** Begin Dataset **

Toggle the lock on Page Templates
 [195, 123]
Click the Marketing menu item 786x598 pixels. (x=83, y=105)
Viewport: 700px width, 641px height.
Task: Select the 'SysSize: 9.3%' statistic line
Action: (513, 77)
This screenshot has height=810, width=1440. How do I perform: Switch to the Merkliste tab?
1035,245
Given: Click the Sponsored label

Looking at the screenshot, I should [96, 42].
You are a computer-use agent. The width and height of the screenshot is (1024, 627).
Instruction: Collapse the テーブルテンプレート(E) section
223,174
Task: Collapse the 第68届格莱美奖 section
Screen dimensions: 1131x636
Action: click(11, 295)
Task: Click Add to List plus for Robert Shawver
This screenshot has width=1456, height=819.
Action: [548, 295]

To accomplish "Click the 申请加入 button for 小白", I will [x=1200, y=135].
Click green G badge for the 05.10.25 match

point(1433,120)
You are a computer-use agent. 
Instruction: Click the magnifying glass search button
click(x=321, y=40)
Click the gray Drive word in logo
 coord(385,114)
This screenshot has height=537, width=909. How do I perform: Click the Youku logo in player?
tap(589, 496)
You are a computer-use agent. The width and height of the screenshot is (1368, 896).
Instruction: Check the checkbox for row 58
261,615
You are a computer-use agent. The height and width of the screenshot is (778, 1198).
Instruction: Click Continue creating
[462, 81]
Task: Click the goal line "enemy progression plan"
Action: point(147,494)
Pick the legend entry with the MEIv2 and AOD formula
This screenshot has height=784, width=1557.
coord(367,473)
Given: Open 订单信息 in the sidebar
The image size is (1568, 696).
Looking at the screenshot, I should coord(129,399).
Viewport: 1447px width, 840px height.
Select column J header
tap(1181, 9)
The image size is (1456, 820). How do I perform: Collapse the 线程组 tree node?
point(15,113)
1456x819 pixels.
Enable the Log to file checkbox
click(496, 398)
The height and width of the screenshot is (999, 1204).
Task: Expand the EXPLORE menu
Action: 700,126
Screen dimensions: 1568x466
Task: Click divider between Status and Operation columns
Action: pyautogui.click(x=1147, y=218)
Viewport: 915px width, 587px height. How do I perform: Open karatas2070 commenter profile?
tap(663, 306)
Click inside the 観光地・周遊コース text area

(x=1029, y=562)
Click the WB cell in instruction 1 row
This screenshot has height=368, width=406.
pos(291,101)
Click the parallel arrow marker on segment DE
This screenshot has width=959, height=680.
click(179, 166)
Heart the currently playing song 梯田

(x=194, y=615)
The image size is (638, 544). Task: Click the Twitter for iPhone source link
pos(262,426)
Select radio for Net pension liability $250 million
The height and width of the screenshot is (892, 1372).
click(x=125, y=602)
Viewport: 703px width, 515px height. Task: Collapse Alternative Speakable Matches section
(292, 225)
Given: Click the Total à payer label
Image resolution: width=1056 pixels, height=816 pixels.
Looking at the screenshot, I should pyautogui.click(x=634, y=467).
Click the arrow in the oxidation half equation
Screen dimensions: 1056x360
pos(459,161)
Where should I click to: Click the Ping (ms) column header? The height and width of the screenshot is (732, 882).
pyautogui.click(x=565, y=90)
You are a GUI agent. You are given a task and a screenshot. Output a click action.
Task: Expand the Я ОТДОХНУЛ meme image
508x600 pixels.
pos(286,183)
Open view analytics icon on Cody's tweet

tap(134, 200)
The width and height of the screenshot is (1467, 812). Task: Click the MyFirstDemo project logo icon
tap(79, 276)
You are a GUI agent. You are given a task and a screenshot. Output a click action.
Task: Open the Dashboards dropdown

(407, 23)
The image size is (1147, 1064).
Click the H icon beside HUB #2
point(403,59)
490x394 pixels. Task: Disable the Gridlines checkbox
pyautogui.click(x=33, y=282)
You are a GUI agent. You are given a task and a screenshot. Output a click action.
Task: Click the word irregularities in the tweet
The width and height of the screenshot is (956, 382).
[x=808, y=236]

** End Dataset **

### What the exercise asks
Can you put every line of the material above into a numbered list, leaving out the blank lines?

### Answer for this exercise
1. Toggle the lock on Page Templates
2.  [195, 123]
3. Click the Marketing menu item 786x598 pixels. (x=83, y=105)
4. Viewport: 700px width, 641px height.
5. Task: Select the 'SysSize: 9.3%' statistic line
6. Action: (513, 77)
7. This screenshot has height=810, width=1440. How do I perform: Switch to the Merkliste tab?
8. 1035,245
9. Given: Click the Sponsored label
10. Looking at the screenshot, I should [96, 42].
11. You are a computer-use agent. The width and height of the screenshot is (1024, 627).
12. Instruction: Collapse the テーブルテンプレート(E) section
13. 223,174
14. Task: Collapse the 第68届格莱美奖 section
15. Screen dimensions: 1131x636
16. Action: click(11, 295)
17. Task: Click Add to List plus for Robert Shawver
18. This screenshot has width=1456, height=819.
19. Action: [548, 295]
20. To accomplish "Click the 申请加入 button for 小白", I will [x=1200, y=135].
21. Click green G badge for the 05.10.25 match
22. point(1433,120)
23. You are a computer-use agent. 
24. Instruction: Click the magnifying glass search button
25. click(x=321, y=40)
26. Click the gray Drive word in logo
27.  coord(385,114)
28. This screenshot has height=537, width=909. How do I perform: Click the Youku logo in player?
29. tap(589, 496)
30. You are a computer-use agent. The width and height of the screenshot is (1368, 896).
31. Instruction: Check the checkbox for row 58
32. 261,615
33. You are a computer-use agent. The height and width of the screenshot is (778, 1198).
34. Instruction: Click Continue creating
35. [462, 81]
36. Task: Click the goal line "enemy progression plan"
37. Action: point(147,494)
38. Pick the legend entry with the MEIv2 and AOD formula
39. This screenshot has height=784, width=1557.
40. coord(367,473)
41. Given: Open 订单信息 in the sidebar
42. The image size is (1568, 696).
43. Looking at the screenshot, I should coord(129,399).
44. Viewport: 1447px width, 840px height.
45. Select column J header
46. tap(1181, 9)
47. The image size is (1456, 820). How do I perform: Collapse the 线程组 tree node?
48. point(15,113)
49. 1456x819 pixels.
50. Enable the Log to file checkbox
51. click(496, 398)
52. The height and width of the screenshot is (999, 1204).
53. Task: Expand the EXPLORE menu
54. Action: 700,126
55. Screen dimensions: 1568x466
56. Task: Click divider between Status and Operation columns
57. Action: pyautogui.click(x=1147, y=218)
58. Viewport: 915px width, 587px height. How do I perform: Open karatas2070 commenter profile?
59. tap(663, 306)
60. Click inside the 観光地・周遊コース text area
61. (x=1029, y=562)
62. Click the WB cell in instruction 1 row
63. This screenshot has height=368, width=406.
64. pos(291,101)
65. Click the parallel arrow marker on segment DE
66. This screenshot has width=959, height=680.
67. click(179, 166)
68. Heart the currently playing song 梯田
69. (x=194, y=615)
70. The image size is (638, 544). Task: Click the Twitter for iPhone source link
71. pos(262,426)
72. Select radio for Net pension liability $250 million
73. The height and width of the screenshot is (892, 1372).
74. click(x=125, y=602)
75. Viewport: 703px width, 515px height. Task: Collapse Alternative Speakable Matches section
76. (292, 225)
77. Given: Click the Total à payer label
78. Image resolution: width=1056 pixels, height=816 pixels.
79. Looking at the screenshot, I should pyautogui.click(x=634, y=467).
80. Click the arrow in the oxidation half equation
81. Screen dimensions: 1056x360
82. pos(459,161)
83. Where should I click to: Click the Ping (ms) column header? The height and width of the screenshot is (732, 882).
84. pyautogui.click(x=565, y=90)
85. You are a GUI agent. You are given a task and a screenshot. Output a click action.
86. Task: Expand the Я ОТДОХНУЛ meme image
87. 508x600 pixels.
88. pos(286,183)
89. Open view analytics icon on Cody's tweet
90. tap(134, 200)
91. The width and height of the screenshot is (1467, 812). Task: Click the MyFirstDemo project logo icon
92. tap(79, 276)
93. You are a GUI agent. You are given a task and a screenshot. Output a click action.
94. Task: Open the Dashboards dropdown
95. (407, 23)
96. The image size is (1147, 1064).
97. Click the H icon beside HUB #2
98. point(403,59)
99. 490x394 pixels. Task: Disable the Gridlines checkbox
100. pyautogui.click(x=33, y=282)
101. You are a GUI agent. You are given a task and a screenshot. Output a click action.
102. Task: Click the word irregularities in the tweet
103. The width and height of the screenshot is (956, 382).
104. [x=808, y=236]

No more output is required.